TASK DESCRIPTION: Would you mind restating all of the records word for word, skipping the pictures?

RECORDS SUPPLIED:
Content starts

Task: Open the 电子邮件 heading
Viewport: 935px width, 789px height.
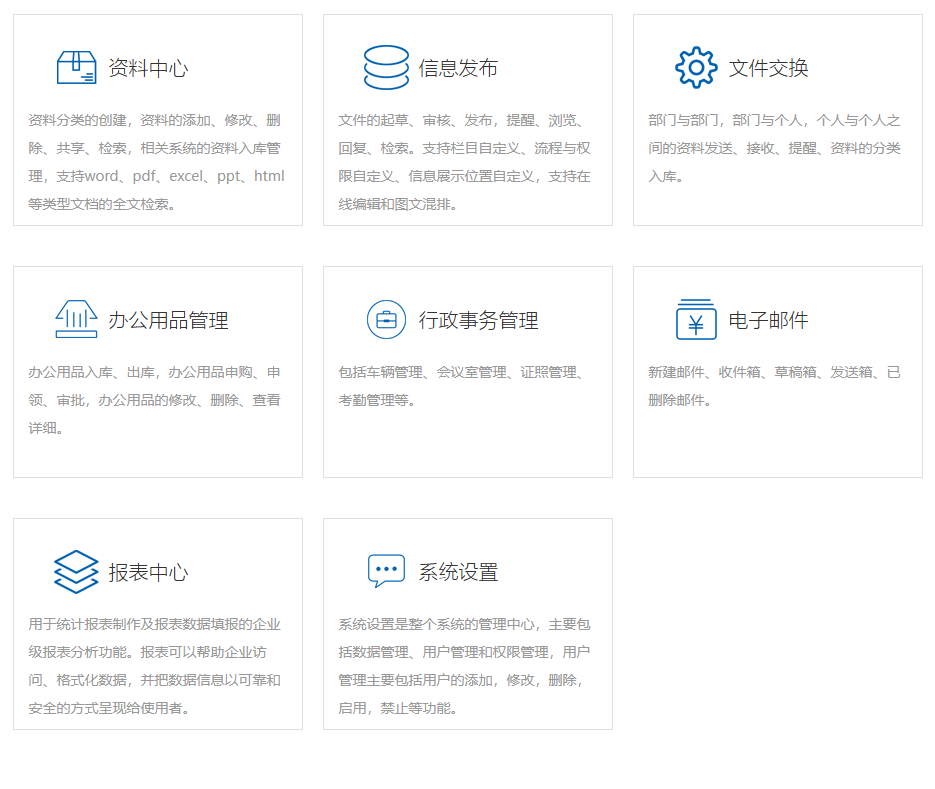Action: click(768, 320)
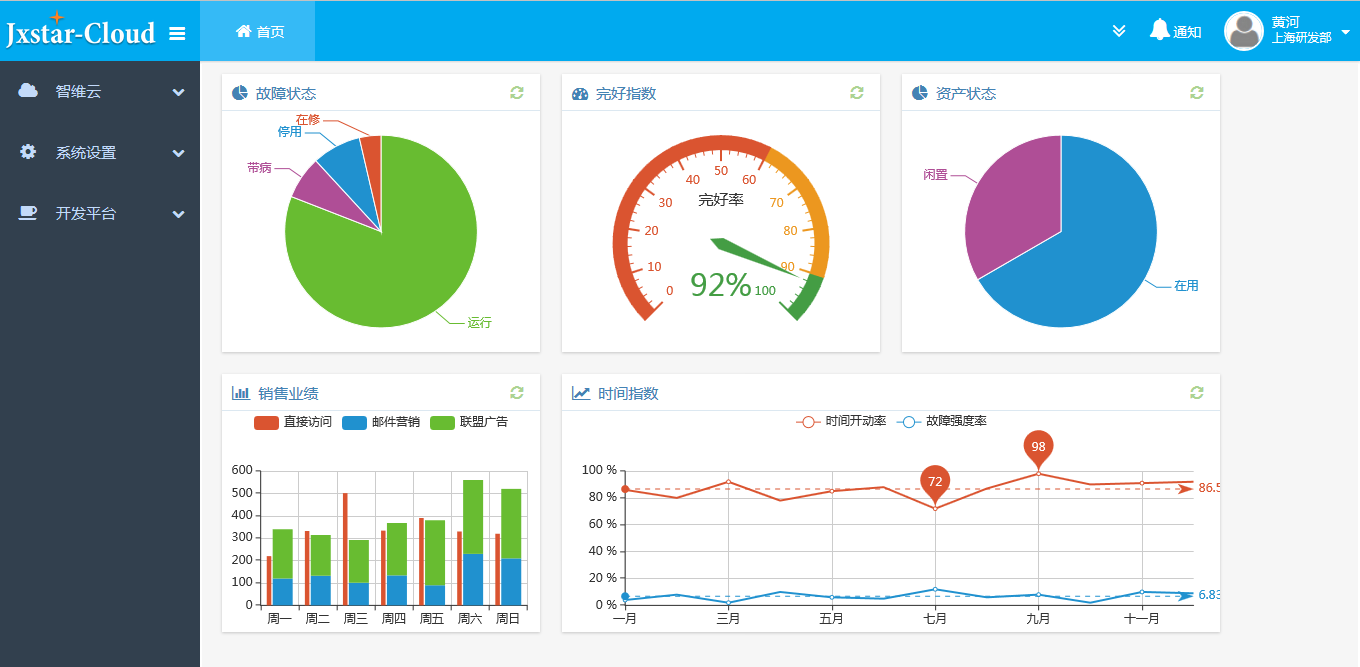This screenshot has height=667, width=1360.
Task: Open the 黄河 user dropdown arrow
Action: point(1345,32)
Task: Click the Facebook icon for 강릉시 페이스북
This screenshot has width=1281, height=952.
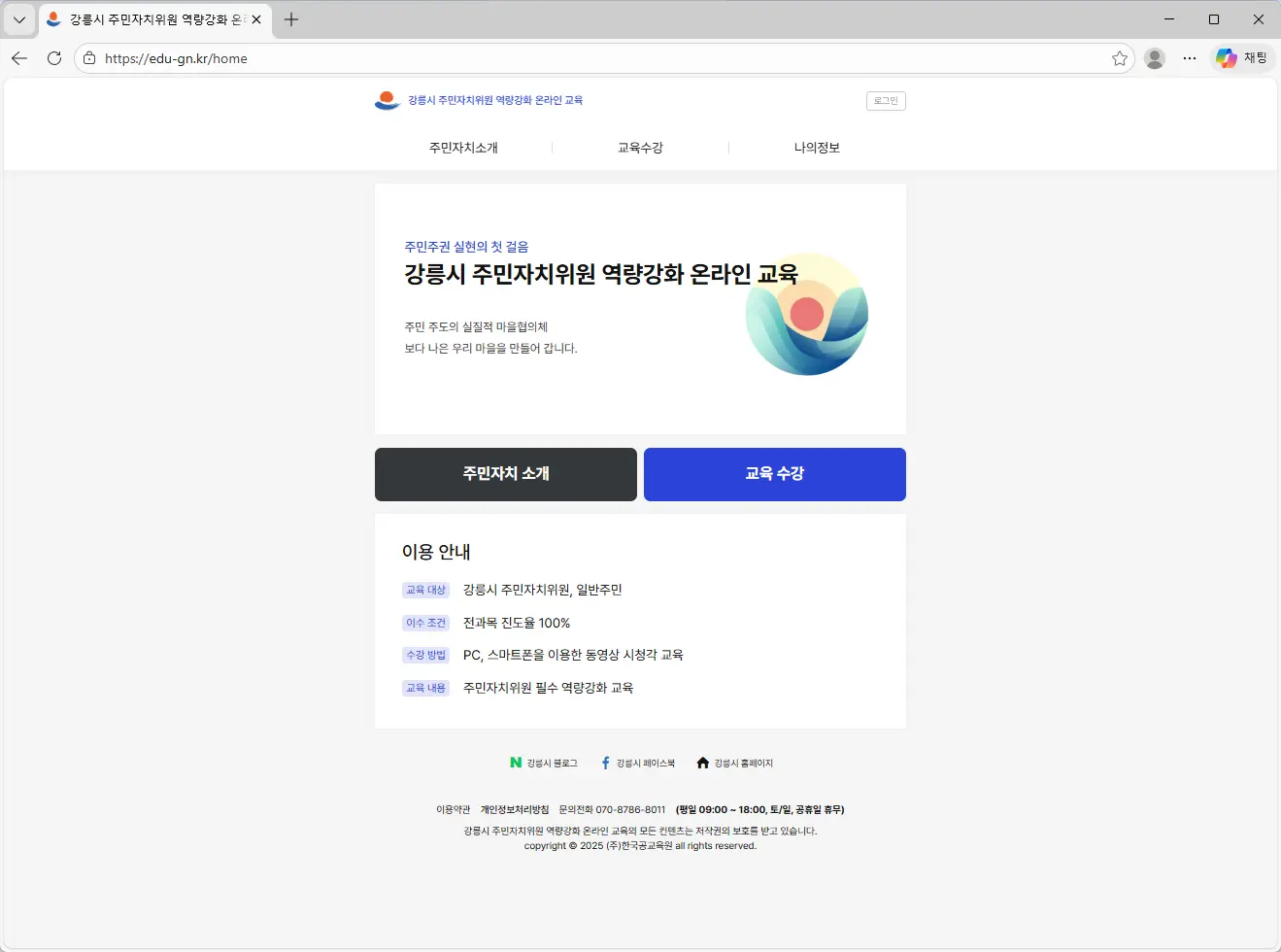Action: coord(605,763)
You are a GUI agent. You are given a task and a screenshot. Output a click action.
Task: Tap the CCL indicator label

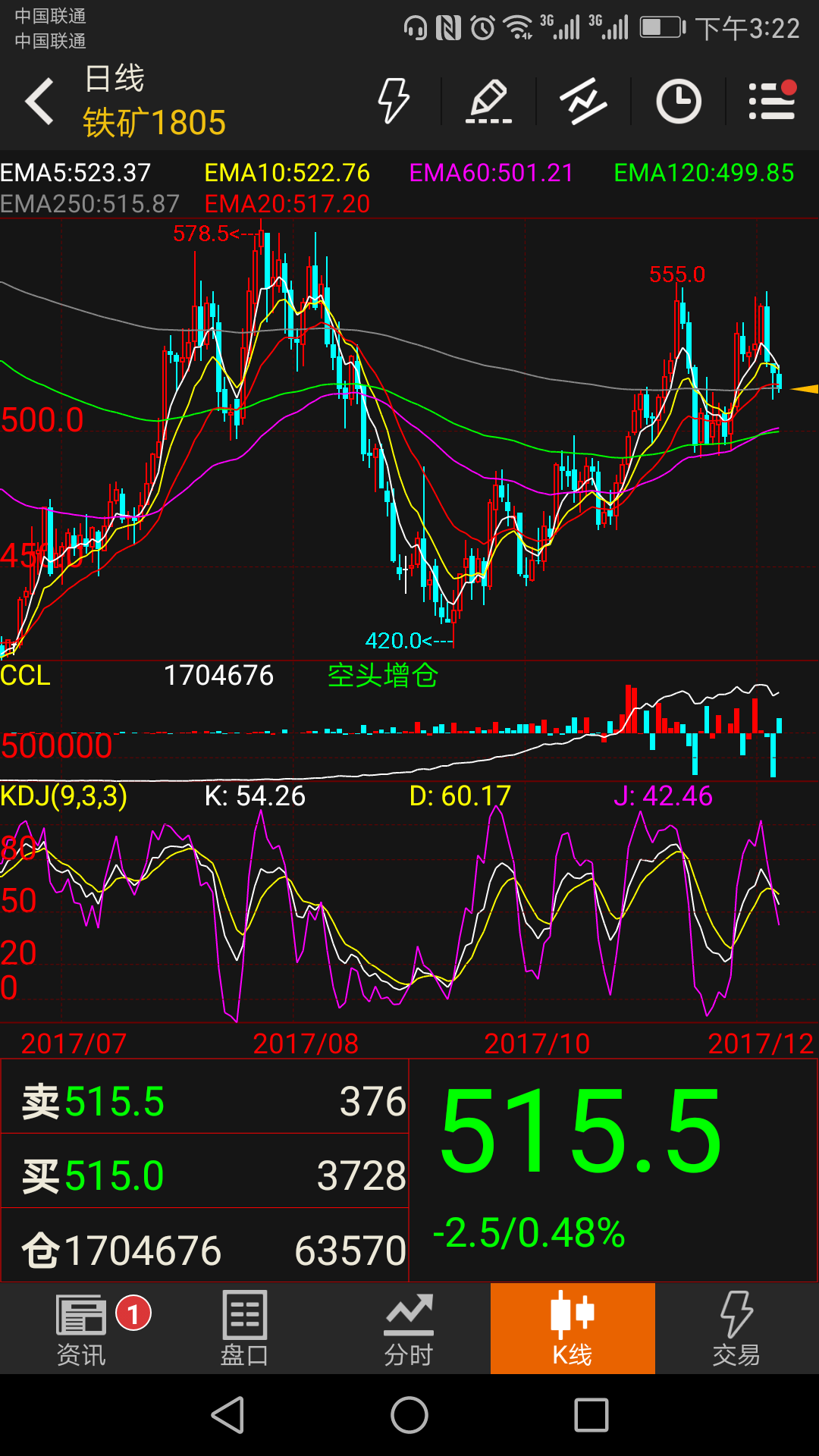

Content ends

SOLUTION FOR THIS PROBLEM:
Task: Open the 电子邮件 heading
Viewport: 935px width, 789px height.
Action: click(768, 320)
This screenshot has height=667, width=1360.
Task: Open the 黄河 user dropdown arrow
Action: point(1345,32)
Task: Click the Facebook icon for 강릉시 페이스북
This screenshot has width=1281, height=952.
Action: coord(605,763)
You are a GUI agent. You are given a task and a screenshot. Output a click action.
Task: Tap the CCL indicator label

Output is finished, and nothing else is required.